(Material to process):
★ ★ ★ ★ ★ ★ ★

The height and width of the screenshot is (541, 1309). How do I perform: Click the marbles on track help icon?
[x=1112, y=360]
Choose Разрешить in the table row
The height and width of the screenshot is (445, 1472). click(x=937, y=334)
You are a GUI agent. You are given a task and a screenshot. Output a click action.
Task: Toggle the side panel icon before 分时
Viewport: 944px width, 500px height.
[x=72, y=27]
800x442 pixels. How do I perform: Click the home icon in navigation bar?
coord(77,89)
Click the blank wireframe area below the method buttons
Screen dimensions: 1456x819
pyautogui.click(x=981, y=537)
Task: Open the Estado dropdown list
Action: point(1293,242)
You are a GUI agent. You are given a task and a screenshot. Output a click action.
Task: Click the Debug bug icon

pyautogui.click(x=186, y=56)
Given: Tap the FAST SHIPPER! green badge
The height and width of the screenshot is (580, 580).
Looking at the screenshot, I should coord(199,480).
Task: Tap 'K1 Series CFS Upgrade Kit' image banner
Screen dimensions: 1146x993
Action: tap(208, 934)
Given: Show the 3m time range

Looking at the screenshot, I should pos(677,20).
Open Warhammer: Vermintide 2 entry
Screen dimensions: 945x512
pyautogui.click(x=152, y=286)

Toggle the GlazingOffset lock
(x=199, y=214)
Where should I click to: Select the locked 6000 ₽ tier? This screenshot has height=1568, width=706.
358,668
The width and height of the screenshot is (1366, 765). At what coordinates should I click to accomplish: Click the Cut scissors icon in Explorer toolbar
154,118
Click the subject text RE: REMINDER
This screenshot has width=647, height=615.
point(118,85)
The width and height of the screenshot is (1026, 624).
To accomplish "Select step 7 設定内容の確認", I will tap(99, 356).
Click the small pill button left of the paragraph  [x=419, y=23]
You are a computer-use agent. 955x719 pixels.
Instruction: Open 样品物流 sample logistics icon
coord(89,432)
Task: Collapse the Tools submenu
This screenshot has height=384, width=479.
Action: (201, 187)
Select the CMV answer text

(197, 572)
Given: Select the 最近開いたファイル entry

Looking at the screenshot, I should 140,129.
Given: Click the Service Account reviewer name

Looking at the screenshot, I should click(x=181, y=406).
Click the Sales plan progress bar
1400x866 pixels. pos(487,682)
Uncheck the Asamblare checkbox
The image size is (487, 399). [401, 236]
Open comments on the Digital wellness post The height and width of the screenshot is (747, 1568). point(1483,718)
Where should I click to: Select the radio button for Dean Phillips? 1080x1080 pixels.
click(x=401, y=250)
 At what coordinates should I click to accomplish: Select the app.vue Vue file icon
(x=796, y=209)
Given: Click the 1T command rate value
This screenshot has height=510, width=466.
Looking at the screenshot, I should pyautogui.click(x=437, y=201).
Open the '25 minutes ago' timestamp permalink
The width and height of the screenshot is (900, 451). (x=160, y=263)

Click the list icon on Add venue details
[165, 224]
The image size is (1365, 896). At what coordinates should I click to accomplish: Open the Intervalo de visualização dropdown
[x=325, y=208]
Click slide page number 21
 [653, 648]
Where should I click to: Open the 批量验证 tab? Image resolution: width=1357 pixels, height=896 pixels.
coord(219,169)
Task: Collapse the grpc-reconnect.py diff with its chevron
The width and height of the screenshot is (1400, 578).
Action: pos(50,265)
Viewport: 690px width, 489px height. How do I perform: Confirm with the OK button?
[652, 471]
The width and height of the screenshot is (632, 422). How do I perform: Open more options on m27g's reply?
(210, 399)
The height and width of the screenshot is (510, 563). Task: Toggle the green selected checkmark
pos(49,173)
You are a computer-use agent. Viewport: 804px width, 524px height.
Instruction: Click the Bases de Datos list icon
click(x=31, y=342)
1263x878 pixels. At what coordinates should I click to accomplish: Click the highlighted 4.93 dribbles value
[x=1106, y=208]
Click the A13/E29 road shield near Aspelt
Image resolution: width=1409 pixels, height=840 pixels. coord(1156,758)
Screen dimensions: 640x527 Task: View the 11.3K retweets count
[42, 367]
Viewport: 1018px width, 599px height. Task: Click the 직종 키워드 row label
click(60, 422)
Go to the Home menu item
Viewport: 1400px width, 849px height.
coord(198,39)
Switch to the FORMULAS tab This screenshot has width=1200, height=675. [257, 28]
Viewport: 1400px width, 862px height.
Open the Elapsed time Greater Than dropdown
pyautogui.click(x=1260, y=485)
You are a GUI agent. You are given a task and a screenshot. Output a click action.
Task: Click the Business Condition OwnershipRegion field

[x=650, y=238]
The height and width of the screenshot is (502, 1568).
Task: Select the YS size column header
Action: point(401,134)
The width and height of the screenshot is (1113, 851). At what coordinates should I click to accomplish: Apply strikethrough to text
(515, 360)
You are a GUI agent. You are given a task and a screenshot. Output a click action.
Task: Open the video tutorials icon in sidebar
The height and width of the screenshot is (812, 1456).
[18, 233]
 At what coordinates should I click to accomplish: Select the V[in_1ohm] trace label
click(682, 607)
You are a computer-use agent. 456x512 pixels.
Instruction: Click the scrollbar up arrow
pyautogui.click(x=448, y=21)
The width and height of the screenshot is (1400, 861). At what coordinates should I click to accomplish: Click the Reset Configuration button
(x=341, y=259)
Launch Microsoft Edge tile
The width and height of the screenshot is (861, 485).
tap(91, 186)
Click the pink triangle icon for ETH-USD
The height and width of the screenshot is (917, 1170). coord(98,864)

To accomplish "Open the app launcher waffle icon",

★ ★ ★ ★ ★ ★ ★

The response should reproduce every entry above exactly.

The height and width of the screenshot is (541, 1309). How do I perform: Click the marbles on track help icon?
[x=1112, y=360]
Choose Разрешить in the table row
The height and width of the screenshot is (445, 1472). click(x=937, y=334)
You are a GUI agent. You are given a task and a screenshot. Output a click action.
Task: Toggle the side panel icon before 分时
Viewport: 944px width, 500px height.
[x=72, y=27]
800x442 pixels. How do I perform: Click the home icon in navigation bar?
coord(77,89)
Click the blank wireframe area below the method buttons
Screen dimensions: 1456x819
pyautogui.click(x=981, y=537)
Task: Open the Estado dropdown list
Action: point(1293,242)
You are a GUI agent. You are given a task and a screenshot. Output a click action.
Task: Click the Debug bug icon

pyautogui.click(x=186, y=56)
Given: Tap the FAST SHIPPER! green badge
The height and width of the screenshot is (580, 580).
Looking at the screenshot, I should coord(199,480).
Task: Tap 'K1 Series CFS Upgrade Kit' image banner
Screen dimensions: 1146x993
Action: tap(208, 934)
Given: Show the 3m time range

Looking at the screenshot, I should pos(677,20).
Open Warhammer: Vermintide 2 entry
Screen dimensions: 945x512
pyautogui.click(x=152, y=286)

Toggle the GlazingOffset lock
(x=199, y=214)
Where should I click to: Select the locked 6000 ₽ tier? This screenshot has height=1568, width=706.
358,668
The width and height of the screenshot is (1366, 765). At what coordinates should I click to accomplish: Click the Cut scissors icon in Explorer toolbar
154,118
Click the subject text RE: REMINDER
This screenshot has width=647, height=615.
point(118,85)
The width and height of the screenshot is (1026, 624).
To accomplish "Select step 7 設定内容の確認", I will tap(99, 356).
Click the small pill button left of the paragraph  [x=419, y=23]
You are a computer-use agent. 955x719 pixels.
Instruction: Open 样品物流 sample logistics icon
coord(89,432)
Task: Collapse the Tools submenu
This screenshot has height=384, width=479.
Action: (201, 187)
Select the CMV answer text

(197, 572)
Given: Select the 最近開いたファイル entry

Looking at the screenshot, I should 140,129.
Given: Click the Service Account reviewer name

Looking at the screenshot, I should click(x=181, y=406).
Click the Sales plan progress bar
1400x866 pixels. pos(487,682)
Uncheck the Asamblare checkbox
The image size is (487, 399). [401, 236]
Open comments on the Digital wellness post The height and width of the screenshot is (747, 1568). point(1483,718)
Where should I click to: Select the radio button for Dean Phillips? 1080x1080 pixels.
click(x=401, y=250)
 At what coordinates should I click to accomplish: Select the app.vue Vue file icon
(x=796, y=209)
Given: Click the 1T command rate value
This screenshot has height=510, width=466.
Looking at the screenshot, I should pyautogui.click(x=437, y=201).
Open the '25 minutes ago' timestamp permalink
The width and height of the screenshot is (900, 451). (x=160, y=263)

Click the list icon on Add venue details
[165, 224]
The image size is (1365, 896). At what coordinates should I click to accomplish: Open the Intervalo de visualização dropdown
[x=325, y=208]
Click slide page number 21
 [653, 648]
Where should I click to: Open the 批量验证 tab? Image resolution: width=1357 pixels, height=896 pixels.
coord(219,169)
Task: Collapse the grpc-reconnect.py diff with its chevron
The width and height of the screenshot is (1400, 578).
Action: pos(50,265)
Viewport: 690px width, 489px height. How do I perform: Confirm with the OK button?
[652, 471]
The width and height of the screenshot is (632, 422). How do I perform: Open more options on m27g's reply?
(210, 399)
The height and width of the screenshot is (510, 563). Task: Toggle the green selected checkmark
pos(49,173)
You are a computer-use agent. Viewport: 804px width, 524px height.
Instruction: Click the Bases de Datos list icon
click(x=31, y=342)
1263x878 pixels. At what coordinates should I click to accomplish: Click the highlighted 4.93 dribbles value
[x=1106, y=208]
Click the A13/E29 road shield near Aspelt
Image resolution: width=1409 pixels, height=840 pixels. coord(1156,758)
Screen dimensions: 640x527 Task: View the 11.3K retweets count
[42, 367]
Viewport: 1018px width, 599px height. Task: Click the 직종 키워드 row label
click(60, 422)
Go to the Home menu item
Viewport: 1400px width, 849px height.
coord(198,39)
Switch to the FORMULAS tab This screenshot has width=1200, height=675. [257, 28]
Viewport: 1400px width, 862px height.
Open the Elapsed time Greater Than dropdown
pyautogui.click(x=1260, y=485)
You are a GUI agent. You are given a task and a screenshot. Output a click action.
Task: Click the Business Condition OwnershipRegion field

[x=650, y=238]
The height and width of the screenshot is (502, 1568).
Task: Select the YS size column header
Action: point(401,134)
The width and height of the screenshot is (1113, 851). At what coordinates should I click to accomplish: Apply strikethrough to text
(515, 360)
You are a GUI agent. You are given a task and a screenshot. Output a click action.
Task: Open the video tutorials icon in sidebar
The height and width of the screenshot is (812, 1456).
[18, 233]
 At what coordinates should I click to accomplish: Select the V[in_1ohm] trace label
click(682, 607)
You are a computer-use agent. 456x512 pixels.
Instruction: Click the scrollbar up arrow
pyautogui.click(x=448, y=21)
The width and height of the screenshot is (1400, 861). At what coordinates should I click to accomplish: Click the Reset Configuration button
(x=341, y=259)
Launch Microsoft Edge tile
The width and height of the screenshot is (861, 485).
tap(91, 186)
Click the pink triangle icon for ETH-USD
The height and width of the screenshot is (917, 1170). coord(98,864)

To accomplish "Open the app launcher waffle icon",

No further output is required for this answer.